* **Text section**:
---------------

About this time Ter Borch was invited to visit Madrid in Spain. There King Phillip IV gave him employment and honored him with knighthood. However, the artist became involved in an intrigue and was forced to return to Holland.
There he lived for a time at Haarlem. Later on he finally settled in Deventer, where he became a member of the town council. It is as a member of this body that he appears in the portrait now in the Gallery of the Hague. Ter Borch died at Deventer in 1681.
Some critics rank this artist very close to Rembrandt and Franz Hals. He liked to portray the higher social circles of his day with all the stately pomp that distinguished them. This took delicate technical skill in the representation of costly costumes, and in addition to all this, Ter Borch was able to give a poetic charm to the interior of the houses which he portrayed, throwing romantic interest over anything.

---------------

* **Task to complete**:
Quote the passage on Ter Borch from "There he lived" to "Deventer in 1681.".

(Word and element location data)
---------------

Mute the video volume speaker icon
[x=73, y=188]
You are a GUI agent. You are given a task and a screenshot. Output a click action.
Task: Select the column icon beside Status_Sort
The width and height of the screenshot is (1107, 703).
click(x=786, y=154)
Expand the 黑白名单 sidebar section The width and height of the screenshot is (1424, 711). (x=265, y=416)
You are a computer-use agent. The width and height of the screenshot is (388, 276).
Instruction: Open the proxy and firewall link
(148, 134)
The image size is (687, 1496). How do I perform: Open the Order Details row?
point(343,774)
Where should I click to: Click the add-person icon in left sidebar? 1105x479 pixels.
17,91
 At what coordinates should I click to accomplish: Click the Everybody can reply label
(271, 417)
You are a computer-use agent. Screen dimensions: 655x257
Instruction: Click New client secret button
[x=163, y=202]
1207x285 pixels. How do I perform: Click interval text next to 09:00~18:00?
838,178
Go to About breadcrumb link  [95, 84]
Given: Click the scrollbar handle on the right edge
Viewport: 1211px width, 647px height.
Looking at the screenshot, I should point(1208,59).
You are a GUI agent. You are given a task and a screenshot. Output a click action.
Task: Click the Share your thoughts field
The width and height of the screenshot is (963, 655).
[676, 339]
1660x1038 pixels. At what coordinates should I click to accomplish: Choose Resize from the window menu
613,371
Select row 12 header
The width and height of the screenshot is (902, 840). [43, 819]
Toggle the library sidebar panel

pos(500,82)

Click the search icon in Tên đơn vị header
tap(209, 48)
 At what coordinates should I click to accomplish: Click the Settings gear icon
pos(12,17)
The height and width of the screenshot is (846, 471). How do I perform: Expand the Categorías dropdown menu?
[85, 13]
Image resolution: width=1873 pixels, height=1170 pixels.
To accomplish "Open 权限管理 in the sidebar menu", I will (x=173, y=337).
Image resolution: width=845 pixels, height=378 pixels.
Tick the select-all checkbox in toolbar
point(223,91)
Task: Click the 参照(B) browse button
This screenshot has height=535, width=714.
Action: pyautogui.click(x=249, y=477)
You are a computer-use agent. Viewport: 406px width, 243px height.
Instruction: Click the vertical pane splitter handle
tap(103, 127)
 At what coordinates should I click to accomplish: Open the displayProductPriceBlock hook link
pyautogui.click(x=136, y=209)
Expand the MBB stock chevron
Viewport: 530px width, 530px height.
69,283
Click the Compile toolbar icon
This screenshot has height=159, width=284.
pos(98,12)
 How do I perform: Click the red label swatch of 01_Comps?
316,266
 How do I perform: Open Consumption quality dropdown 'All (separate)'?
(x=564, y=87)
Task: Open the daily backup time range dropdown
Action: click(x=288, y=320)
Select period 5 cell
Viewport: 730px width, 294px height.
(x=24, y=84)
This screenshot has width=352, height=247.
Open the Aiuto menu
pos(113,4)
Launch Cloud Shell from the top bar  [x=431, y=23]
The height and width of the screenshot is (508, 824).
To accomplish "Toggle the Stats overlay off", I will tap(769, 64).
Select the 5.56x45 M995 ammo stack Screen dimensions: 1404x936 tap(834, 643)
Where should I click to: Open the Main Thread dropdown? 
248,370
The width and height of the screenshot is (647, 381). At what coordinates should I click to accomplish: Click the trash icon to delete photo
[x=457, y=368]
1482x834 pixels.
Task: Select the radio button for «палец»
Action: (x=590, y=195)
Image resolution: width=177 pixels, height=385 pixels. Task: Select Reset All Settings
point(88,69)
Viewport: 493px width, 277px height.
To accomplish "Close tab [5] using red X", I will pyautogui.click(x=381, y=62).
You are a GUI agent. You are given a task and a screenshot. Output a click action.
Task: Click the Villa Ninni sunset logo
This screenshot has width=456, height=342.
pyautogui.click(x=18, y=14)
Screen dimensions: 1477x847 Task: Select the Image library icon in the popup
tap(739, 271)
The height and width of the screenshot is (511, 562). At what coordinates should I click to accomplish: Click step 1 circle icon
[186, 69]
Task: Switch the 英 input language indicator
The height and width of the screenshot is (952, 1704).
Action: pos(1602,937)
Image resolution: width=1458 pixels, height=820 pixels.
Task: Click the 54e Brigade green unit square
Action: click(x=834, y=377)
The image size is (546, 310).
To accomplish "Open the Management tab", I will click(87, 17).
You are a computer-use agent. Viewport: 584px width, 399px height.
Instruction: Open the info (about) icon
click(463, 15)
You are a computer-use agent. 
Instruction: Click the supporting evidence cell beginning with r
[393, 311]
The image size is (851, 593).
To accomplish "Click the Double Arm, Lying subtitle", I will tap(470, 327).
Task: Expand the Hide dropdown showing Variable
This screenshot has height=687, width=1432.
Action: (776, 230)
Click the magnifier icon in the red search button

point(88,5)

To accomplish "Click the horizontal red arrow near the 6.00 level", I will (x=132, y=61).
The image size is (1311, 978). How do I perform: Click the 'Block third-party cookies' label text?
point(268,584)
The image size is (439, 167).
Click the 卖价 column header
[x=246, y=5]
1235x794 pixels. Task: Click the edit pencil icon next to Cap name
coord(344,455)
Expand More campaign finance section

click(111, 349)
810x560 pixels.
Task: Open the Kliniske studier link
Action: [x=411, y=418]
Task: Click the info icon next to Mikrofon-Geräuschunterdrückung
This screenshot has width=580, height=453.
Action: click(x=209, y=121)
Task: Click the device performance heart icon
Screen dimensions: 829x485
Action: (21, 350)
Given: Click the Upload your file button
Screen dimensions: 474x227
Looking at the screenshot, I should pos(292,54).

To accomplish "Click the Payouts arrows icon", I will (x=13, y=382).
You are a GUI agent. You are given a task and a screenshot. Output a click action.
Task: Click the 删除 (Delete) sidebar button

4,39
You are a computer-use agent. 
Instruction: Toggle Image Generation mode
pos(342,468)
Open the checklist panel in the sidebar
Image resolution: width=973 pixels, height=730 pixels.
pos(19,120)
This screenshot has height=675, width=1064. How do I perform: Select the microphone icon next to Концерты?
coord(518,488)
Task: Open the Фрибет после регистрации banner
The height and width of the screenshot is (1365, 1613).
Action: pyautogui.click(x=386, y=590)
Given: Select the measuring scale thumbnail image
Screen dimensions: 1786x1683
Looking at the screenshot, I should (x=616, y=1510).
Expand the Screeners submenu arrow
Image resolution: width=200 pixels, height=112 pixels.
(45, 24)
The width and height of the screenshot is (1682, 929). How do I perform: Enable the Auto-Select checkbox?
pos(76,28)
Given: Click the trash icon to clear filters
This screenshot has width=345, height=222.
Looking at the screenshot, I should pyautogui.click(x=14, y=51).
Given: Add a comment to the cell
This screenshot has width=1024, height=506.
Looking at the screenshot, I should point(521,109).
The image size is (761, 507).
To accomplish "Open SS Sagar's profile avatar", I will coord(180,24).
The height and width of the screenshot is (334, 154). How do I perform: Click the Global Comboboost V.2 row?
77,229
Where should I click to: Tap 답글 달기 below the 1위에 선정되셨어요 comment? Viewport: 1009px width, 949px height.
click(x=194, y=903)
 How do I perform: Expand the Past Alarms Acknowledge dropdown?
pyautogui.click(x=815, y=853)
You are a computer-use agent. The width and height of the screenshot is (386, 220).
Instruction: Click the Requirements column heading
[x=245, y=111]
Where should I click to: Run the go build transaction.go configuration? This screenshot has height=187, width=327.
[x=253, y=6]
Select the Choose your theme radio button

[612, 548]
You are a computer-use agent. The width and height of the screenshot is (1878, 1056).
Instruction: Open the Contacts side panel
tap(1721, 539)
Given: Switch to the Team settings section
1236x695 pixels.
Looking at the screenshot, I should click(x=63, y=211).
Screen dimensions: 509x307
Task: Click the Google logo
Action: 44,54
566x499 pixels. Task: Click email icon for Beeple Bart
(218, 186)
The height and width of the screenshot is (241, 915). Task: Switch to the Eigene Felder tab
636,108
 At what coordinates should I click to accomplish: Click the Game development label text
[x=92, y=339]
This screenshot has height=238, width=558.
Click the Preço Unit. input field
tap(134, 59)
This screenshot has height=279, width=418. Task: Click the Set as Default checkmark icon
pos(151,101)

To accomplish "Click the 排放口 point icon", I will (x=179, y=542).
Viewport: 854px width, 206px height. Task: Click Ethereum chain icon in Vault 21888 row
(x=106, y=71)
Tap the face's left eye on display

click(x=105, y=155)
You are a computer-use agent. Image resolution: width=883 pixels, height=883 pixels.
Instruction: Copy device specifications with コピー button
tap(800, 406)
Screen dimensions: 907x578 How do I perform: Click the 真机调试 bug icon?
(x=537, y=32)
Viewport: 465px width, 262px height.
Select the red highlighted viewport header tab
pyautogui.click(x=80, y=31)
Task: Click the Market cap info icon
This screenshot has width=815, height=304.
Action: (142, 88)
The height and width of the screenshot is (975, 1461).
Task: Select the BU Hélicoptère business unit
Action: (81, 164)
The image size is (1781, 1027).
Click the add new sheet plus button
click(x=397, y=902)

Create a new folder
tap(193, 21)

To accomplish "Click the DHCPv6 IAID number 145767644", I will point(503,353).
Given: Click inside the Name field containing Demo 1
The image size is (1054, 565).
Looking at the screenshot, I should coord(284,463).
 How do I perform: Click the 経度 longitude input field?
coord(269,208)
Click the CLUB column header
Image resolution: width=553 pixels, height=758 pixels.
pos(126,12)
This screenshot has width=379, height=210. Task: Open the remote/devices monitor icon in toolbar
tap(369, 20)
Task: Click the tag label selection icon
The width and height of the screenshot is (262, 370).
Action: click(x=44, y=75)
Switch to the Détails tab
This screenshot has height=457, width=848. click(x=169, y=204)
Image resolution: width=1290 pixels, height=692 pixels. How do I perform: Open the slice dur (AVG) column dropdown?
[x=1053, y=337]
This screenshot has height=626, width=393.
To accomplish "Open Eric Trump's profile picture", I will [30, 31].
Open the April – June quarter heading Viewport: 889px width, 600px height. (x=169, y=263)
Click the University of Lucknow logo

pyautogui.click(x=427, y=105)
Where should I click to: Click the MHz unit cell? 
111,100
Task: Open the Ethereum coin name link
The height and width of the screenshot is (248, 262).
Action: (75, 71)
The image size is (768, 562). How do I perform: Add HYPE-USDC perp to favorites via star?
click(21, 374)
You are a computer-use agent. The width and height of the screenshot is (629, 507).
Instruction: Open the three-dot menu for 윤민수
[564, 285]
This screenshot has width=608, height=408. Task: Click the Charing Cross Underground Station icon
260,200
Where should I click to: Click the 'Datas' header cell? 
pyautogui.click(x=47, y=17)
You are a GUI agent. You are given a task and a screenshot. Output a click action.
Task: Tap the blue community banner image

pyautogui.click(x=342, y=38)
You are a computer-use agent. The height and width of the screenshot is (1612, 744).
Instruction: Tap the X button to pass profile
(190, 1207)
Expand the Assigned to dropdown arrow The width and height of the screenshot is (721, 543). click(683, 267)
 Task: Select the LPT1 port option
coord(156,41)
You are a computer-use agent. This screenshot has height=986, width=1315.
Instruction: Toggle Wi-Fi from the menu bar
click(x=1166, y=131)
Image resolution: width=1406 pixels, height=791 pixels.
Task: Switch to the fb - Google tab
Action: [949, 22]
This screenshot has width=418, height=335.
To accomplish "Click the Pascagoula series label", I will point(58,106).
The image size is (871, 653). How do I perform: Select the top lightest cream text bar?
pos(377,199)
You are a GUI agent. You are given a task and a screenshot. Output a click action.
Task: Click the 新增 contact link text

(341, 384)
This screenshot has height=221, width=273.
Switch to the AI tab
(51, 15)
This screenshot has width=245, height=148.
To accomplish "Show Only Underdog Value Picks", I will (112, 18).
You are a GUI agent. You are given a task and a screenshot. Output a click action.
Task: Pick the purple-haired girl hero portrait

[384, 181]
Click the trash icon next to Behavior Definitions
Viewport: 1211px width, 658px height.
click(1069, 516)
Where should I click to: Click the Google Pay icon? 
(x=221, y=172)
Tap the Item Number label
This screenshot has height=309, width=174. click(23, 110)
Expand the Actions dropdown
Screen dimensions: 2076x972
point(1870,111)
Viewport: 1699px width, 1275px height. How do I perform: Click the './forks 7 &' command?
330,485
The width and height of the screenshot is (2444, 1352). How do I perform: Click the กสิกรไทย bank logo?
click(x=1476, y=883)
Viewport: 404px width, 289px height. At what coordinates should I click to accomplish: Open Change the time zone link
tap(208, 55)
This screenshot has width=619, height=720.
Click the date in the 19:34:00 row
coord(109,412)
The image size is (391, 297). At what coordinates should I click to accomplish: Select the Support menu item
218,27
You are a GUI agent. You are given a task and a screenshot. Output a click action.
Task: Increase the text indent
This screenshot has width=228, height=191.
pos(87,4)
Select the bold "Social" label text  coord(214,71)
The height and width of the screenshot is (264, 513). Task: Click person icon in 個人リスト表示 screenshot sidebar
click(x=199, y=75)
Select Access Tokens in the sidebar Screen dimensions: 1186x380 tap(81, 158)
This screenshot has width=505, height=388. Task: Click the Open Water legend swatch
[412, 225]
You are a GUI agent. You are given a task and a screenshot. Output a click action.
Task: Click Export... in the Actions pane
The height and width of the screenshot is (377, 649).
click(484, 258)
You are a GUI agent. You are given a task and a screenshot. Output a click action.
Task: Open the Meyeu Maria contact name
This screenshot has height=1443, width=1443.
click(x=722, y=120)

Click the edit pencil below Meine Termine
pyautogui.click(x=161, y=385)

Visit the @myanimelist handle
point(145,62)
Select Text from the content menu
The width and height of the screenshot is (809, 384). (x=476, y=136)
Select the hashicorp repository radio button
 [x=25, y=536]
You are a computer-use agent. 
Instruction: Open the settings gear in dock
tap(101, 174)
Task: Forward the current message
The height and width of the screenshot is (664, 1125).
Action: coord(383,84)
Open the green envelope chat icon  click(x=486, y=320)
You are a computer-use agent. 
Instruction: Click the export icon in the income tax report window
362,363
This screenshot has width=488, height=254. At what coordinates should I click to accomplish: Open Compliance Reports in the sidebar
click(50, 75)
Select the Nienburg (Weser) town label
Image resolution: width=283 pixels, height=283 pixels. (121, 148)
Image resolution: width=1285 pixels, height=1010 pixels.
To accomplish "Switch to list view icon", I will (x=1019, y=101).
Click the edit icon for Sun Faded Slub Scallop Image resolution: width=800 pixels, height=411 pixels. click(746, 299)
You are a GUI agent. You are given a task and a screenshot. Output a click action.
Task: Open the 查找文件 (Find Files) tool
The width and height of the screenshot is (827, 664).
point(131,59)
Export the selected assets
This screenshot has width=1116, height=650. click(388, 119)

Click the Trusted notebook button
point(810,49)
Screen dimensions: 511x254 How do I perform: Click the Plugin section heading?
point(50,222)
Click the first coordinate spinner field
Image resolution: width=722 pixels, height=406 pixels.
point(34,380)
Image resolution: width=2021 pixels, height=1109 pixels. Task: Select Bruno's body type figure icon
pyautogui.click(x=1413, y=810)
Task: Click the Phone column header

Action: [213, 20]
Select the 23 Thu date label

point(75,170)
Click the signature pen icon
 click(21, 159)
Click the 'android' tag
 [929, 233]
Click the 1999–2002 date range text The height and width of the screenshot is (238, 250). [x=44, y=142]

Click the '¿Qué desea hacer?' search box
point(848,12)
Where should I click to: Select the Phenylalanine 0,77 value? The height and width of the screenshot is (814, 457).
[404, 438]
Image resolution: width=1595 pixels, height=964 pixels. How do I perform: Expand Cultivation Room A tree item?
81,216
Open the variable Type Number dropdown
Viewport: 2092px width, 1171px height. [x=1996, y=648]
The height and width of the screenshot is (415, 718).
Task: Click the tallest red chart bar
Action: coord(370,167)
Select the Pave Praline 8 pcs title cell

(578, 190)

---------------

* **The completed task**:
There he lived for a time at Haarlem. Later on he finally settled in Deventer, where he became a member of the town council. It is as a member of this body that he appears in the portrait now in the Gallery of the Hague. Ter Borch died at Deventer in 1681.